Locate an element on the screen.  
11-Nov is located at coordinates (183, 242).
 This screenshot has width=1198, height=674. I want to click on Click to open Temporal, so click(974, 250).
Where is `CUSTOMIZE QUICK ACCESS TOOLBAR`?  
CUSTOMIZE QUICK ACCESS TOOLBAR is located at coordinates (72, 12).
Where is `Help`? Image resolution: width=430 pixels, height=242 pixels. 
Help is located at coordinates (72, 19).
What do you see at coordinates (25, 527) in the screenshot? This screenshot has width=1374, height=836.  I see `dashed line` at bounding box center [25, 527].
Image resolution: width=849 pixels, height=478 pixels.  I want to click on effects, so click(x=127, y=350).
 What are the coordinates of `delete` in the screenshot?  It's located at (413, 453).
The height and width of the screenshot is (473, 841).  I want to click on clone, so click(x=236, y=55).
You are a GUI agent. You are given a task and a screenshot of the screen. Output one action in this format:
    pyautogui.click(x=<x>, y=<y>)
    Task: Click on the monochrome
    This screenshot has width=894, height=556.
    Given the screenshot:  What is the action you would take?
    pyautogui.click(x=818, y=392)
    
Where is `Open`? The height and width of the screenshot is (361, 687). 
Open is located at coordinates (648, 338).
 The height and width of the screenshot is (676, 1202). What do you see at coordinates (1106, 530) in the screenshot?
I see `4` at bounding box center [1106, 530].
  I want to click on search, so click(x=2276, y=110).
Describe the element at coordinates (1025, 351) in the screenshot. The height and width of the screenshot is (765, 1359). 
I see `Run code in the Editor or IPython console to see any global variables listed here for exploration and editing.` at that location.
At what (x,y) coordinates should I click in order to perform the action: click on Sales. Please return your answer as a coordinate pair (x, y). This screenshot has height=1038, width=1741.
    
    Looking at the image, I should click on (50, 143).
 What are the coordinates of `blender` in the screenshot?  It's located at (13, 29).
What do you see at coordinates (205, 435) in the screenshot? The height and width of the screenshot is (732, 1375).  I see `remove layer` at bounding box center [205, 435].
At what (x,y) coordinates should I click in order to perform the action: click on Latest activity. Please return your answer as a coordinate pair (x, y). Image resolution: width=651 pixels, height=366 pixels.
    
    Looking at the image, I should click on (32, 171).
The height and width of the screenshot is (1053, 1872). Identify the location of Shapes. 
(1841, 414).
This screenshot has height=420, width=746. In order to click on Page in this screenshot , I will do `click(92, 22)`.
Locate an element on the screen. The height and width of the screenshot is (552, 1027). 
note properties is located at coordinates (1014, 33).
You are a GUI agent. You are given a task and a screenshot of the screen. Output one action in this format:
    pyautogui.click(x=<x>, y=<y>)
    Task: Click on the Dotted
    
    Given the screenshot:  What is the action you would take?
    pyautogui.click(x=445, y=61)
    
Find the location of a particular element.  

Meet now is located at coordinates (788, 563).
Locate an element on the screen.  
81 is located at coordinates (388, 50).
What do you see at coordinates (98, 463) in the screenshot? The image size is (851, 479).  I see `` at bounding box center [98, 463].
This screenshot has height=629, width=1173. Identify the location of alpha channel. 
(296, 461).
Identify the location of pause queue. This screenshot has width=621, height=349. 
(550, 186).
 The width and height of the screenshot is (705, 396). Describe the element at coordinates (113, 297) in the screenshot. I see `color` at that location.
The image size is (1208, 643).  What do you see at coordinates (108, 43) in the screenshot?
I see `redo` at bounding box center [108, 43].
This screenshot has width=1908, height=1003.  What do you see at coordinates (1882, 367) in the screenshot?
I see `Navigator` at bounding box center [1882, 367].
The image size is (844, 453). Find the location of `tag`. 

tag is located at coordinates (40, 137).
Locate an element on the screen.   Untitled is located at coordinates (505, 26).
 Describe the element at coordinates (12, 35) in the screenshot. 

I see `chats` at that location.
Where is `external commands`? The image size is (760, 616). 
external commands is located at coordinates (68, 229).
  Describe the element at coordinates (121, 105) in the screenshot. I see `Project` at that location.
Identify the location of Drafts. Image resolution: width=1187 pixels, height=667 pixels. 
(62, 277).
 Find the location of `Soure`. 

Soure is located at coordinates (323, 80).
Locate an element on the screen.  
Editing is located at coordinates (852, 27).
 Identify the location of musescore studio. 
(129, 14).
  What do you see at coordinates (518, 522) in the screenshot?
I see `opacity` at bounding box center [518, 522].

> [EXERCISE] Write out all of the records again, substituting "Image size" for every occurrence of "Image resolution" and leaving the rest unchanged.

> [WRITTEN SOLUTION]
Locate an element on the screen.  
11-Nov is located at coordinates (183, 242).
 This screenshot has width=1198, height=674. I want to click on Click to open Temporal, so click(974, 250).
Where is `CUSTOMIZE QUICK ACCESS TOOLBAR`?  
CUSTOMIZE QUICK ACCESS TOOLBAR is located at coordinates (72, 12).
Where is `Help`? Image size: width=430 pixels, height=242 pixels. 
Help is located at coordinates (72, 19).
What do you see at coordinates (25, 527) in the screenshot? This screenshot has width=1374, height=836.  I see `dashed line` at bounding box center [25, 527].
Image size: width=849 pixels, height=478 pixels.  I want to click on effects, so click(x=127, y=350).
 What are the coordinates of `delete` in the screenshot?  It's located at (413, 453).
The height and width of the screenshot is (473, 841).  I want to click on clone, so click(x=236, y=55).
You are a GUI agent. You are given a task and a screenshot of the screen. Output one action in this format:
    pyautogui.click(x=<x>, y=<y>)
    Task: Click on the monochrome
    This screenshot has width=894, height=556.
    Given the screenshot:  What is the action you would take?
    pyautogui.click(x=818, y=392)
    
Where is `Open`? The height and width of the screenshot is (361, 687). 
Open is located at coordinates (648, 338).
 The height and width of the screenshot is (676, 1202). What do you see at coordinates (1106, 530) in the screenshot?
I see `4` at bounding box center [1106, 530].
  I want to click on search, so click(x=2276, y=110).
Describe the element at coordinates (1025, 351) in the screenshot. The height and width of the screenshot is (765, 1359). 
I see `Run code in the Editor or IPython console to see any global variables listed here for exploration and editing.` at that location.
At what (x,y) coordinates should I click in order to perform the action: click on Sales. Please return your answer as a coordinate pair (x, y). This screenshot has height=1038, width=1741.
    
    Looking at the image, I should click on (50, 143).
 What are the coordinates of `blender` in the screenshot?  It's located at (13, 29).
What do you see at coordinates (205, 435) in the screenshot? The height and width of the screenshot is (732, 1375).  I see `remove layer` at bounding box center [205, 435].
At what (x,y) coordinates should I click in order to perform the action: click on Latest activity. Please return your answer as a coordinate pair (x, y). Image size: width=651 pixels, height=366 pixels.
    
    Looking at the image, I should click on (32, 171).
The height and width of the screenshot is (1053, 1872). Identify the location of Shapes. 
(1841, 414).
This screenshot has height=420, width=746. In order to click on Page in this screenshot , I will do `click(92, 22)`.
Locate an element on the screen. The height and width of the screenshot is (552, 1027). 
note properties is located at coordinates (1014, 33).
You are a GUI agent. You are given a task and a screenshot of the screen. Output one action in this format:
    pyautogui.click(x=<x>, y=<y>)
    Task: Click on the Dotted
    
    Given the screenshot:  What is the action you would take?
    pyautogui.click(x=445, y=61)
    
Find the location of a particular element.  

Meet now is located at coordinates (788, 563).
Locate an element on the screen.  
81 is located at coordinates (388, 50).
What do you see at coordinates (98, 463) in the screenshot? The image size is (851, 479).  I see `` at bounding box center [98, 463].
This screenshot has height=629, width=1173. Identify the location of alpha channel. 
(296, 461).
Identify the location of pause queue. This screenshot has width=621, height=349. 
(550, 186).
 The width and height of the screenshot is (705, 396). Describe the element at coordinates (113, 297) in the screenshot. I see `color` at that location.
The image size is (1208, 643).  What do you see at coordinates (108, 43) in the screenshot?
I see `redo` at bounding box center [108, 43].
This screenshot has width=1908, height=1003.  What do you see at coordinates (1882, 367) in the screenshot?
I see `Navigator` at bounding box center [1882, 367].
The image size is (844, 453). Find the location of `tag`. 

tag is located at coordinates (40, 137).
Locate an element on the screen.   Untitled is located at coordinates (505, 26).
 Describe the element at coordinates (12, 35) in the screenshot. 

I see `chats` at that location.
Where is `external commands`? The image size is (760, 616). 
external commands is located at coordinates (68, 229).
  Describe the element at coordinates (121, 105) in the screenshot. I see `Project` at that location.
Identify the location of Drafts. Image size: width=1187 pixels, height=667 pixels. 
(62, 277).
 Find the location of `Soure`. 

Soure is located at coordinates (323, 80).
Locate an element on the screen.  
Editing is located at coordinates (852, 27).
 Identify the location of musescore studio. 
(129, 14).
  What do you see at coordinates (518, 522) in the screenshot?
I see `opacity` at bounding box center [518, 522].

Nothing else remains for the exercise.